2. Perhatikan kemampuan bangsa sendiri
Pendapat Prof. Emil mengenai pentingnya ketahanan bangsa dibenarkan oleh Tri Mumpuni. Menurutnya, “Sejak Maret lalu, saya tinggal di desa dan saya pun menjadi sadar betapa signifikannya peran desa selama masa pandemik ini.” Ia mengaku bahwa COVID-19 dapat dikategorikan sebagai bencana global, namun bagaimanapun, tetap ada hikmah yang mengikuti.
“Hikmahnya adalah kita jadi lebih mau melihat kemampuan diri kita sendiri. Segala sesuatu yang lokal ternyata dapat membantu kita bertahan hidup, jadi tak perlu repot-repot impor lagi,” imbuhnya. Bahkan, menurut Tri, tanah petani yang dijual ke investor dengan proyek mercusuar yang masif tak dapat berikan manfaat apapun ke bangsa Indonesia selama masa pandemik ini.

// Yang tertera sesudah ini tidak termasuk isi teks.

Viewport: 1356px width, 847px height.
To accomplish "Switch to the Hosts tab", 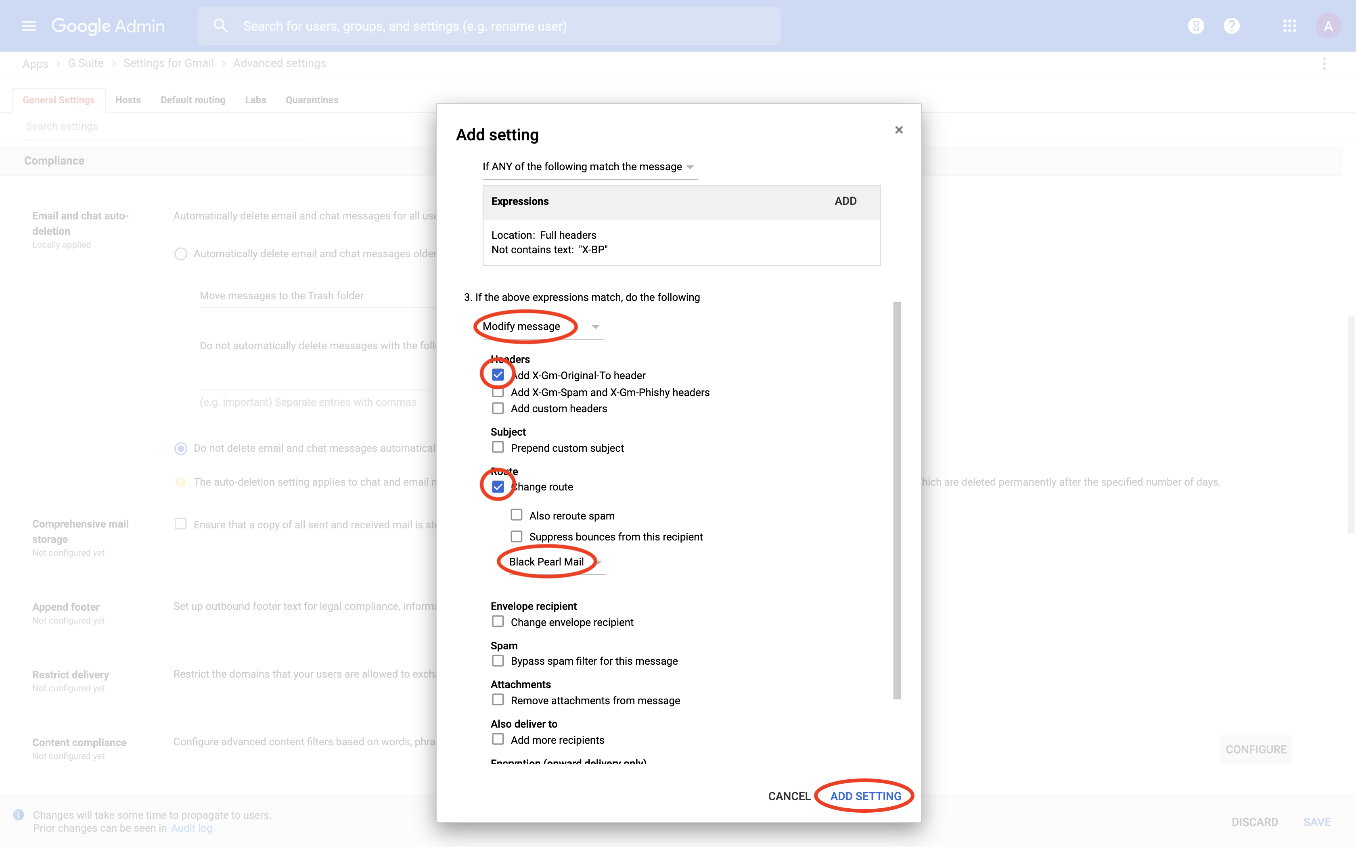I will point(128,100).
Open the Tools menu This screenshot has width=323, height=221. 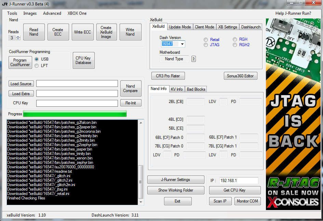point(12,13)
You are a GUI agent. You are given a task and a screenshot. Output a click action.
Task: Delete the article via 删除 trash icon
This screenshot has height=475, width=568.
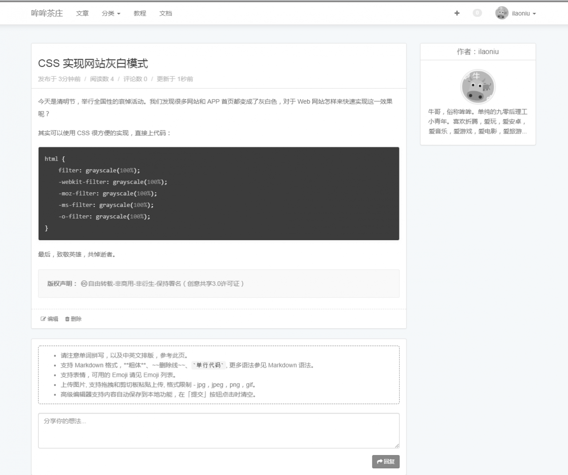click(x=67, y=319)
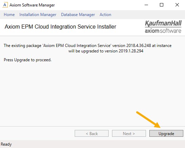The width and height of the screenshot is (185, 148).
Task: Click the KaufmanHall logo
Action: (x=163, y=23)
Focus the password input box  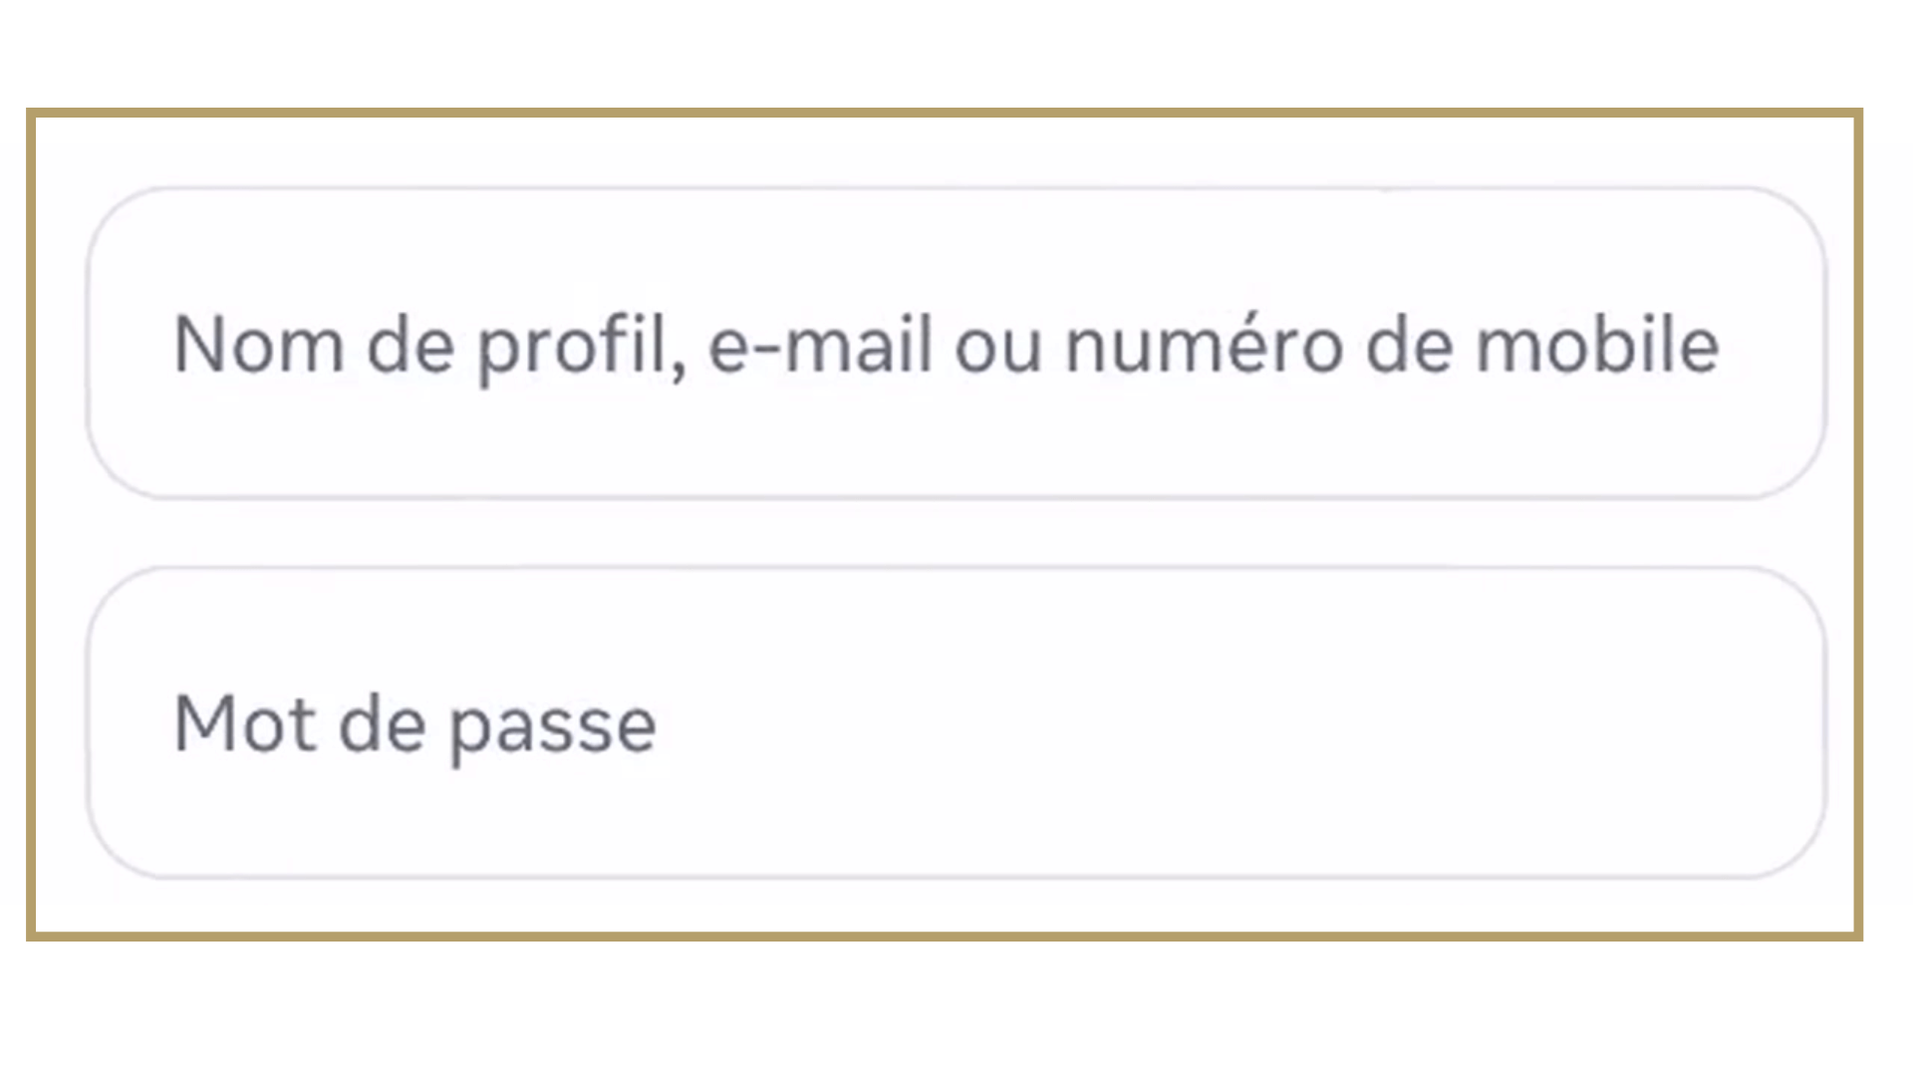point(957,723)
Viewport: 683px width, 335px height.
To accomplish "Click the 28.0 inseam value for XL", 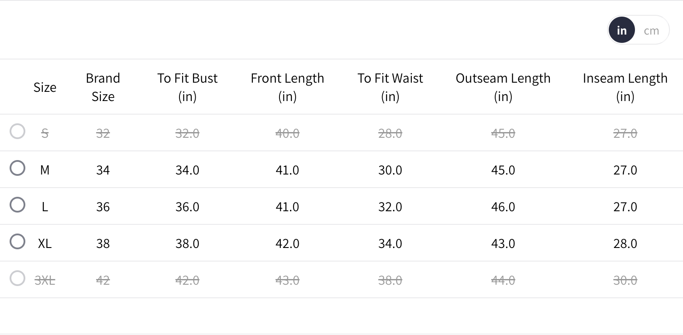I will pyautogui.click(x=625, y=243).
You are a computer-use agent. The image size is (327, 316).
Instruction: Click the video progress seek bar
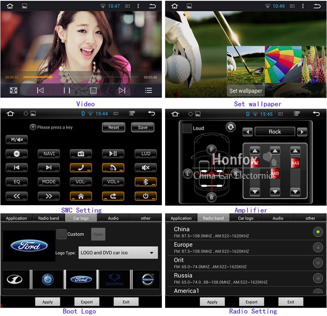tap(80, 77)
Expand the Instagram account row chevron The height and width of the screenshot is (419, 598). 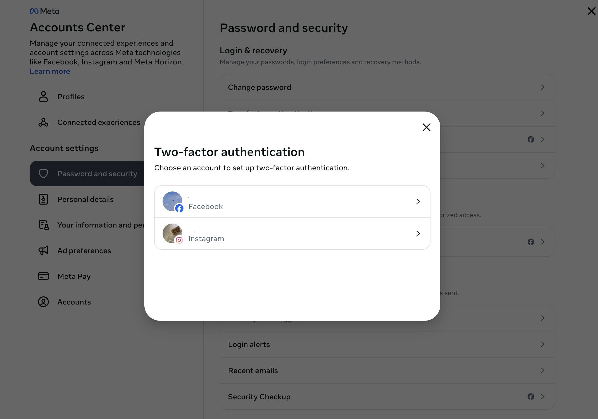point(418,233)
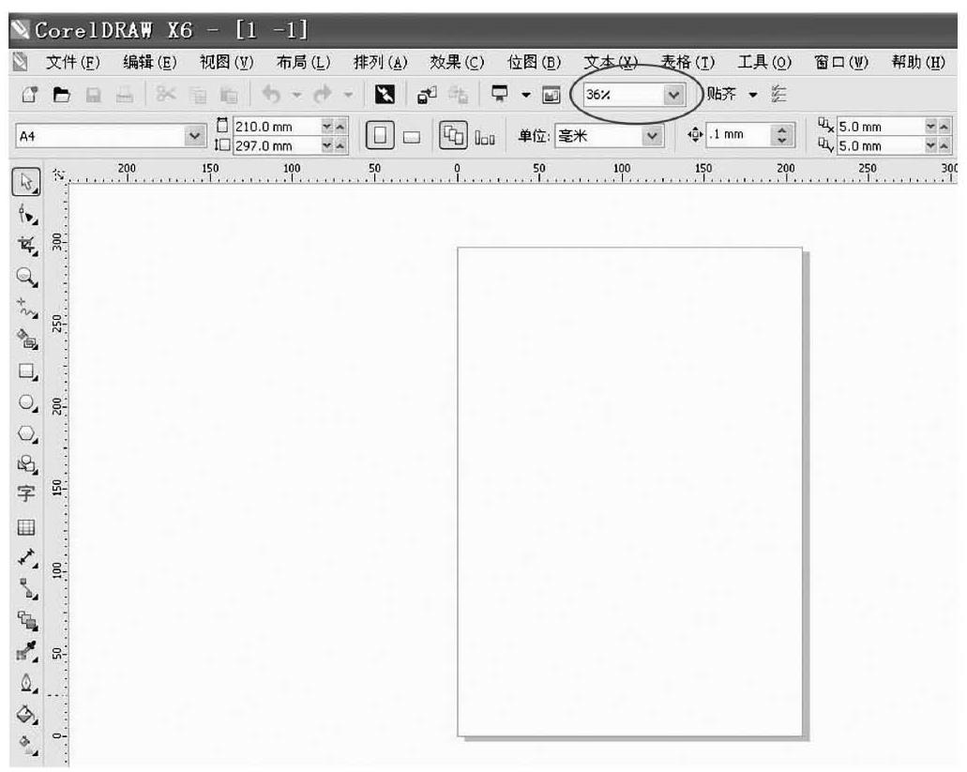
Task: Select the Polygon tool
Action: 26,433
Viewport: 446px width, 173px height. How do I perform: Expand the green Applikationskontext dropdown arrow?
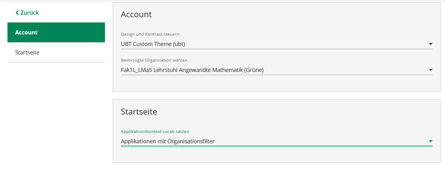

“Orang-orang desa secara berkala memasok kebutuhan pokok untuk orang-orang di daerah lain. Oleh karenanya, pemerintah pun wajib jamin kepemilikan lahan. Jangan sampai ada yang rusak lahan, apalagi hanya untuk kebutuhan jangka pendek yang juga tak menjamin terciptanya kedaulatan pangan,” ujarnya, menegaskan bahwa sektor pertanian kini menjadi tonggak perekonomian Indonesia, terutama di masa COVID-19.
3. Sektor pertanian yang terbengkalai
Pandemik ini diharapkan dapat menjadi alarm bagi pemerintah Indonesia agar lebih berorientasi pada kepentingan bangsa kita sendiri. Namun, sayangnya, beberapa oknum pemerintah tak dapat memegang amanat rakyat dengan baik. Sistem politik yang “mahal” membuat sektor pertanian terbengkalai atau, paling tidak, tak seoptimal sektor-sektor yang lain.
“Sektor pertanian ‘neglected’, soalnya tidak bisa beri apa-apa buat politik. Namun, beda lagi kalau kita bicara tentang mining. Dalam hal pemilihan daerah, misal: nanti kalau A terpilih, A akan beri konsesi (izin untuk membuka tambang) untuk B,” ungkap Tri, menekankan bahwa sektor pertambangan bisa dianggap sebagai “lahan basah” untuk politik Indonesia.
Ia juga menyatakan, “Orang-orang yang beri konsesi untuk projek mahal ini lupa kalau proyek mahal itu malah tak akan bertahan lama―paling juga 10 tahun. Padahal, kalau dipreservasi, lahan tersebut bisa bertahan sampai beratus-ratus tahun. Kita juga dapat mewariskannya ke anak cucu kita. Apa nggak mikir?”
Bagi Tri, membenahi pola pikir anak-anak muda adalah salah satu hal yang dapat dilakukan untuk membenahi sistem politik di Indonesia. “Kita bisa tanamkan politik sehat tanpa uang pada anak-anak muda Indonesia. Kalau kamu ingin jadi kepala desa, misal, ya buktikan bahwa kamu bisa beri dampak positif yang nyata bagi masyarakat. Berlomba-lombalah dalam hal itu,” katanya mencoba memberi solusi.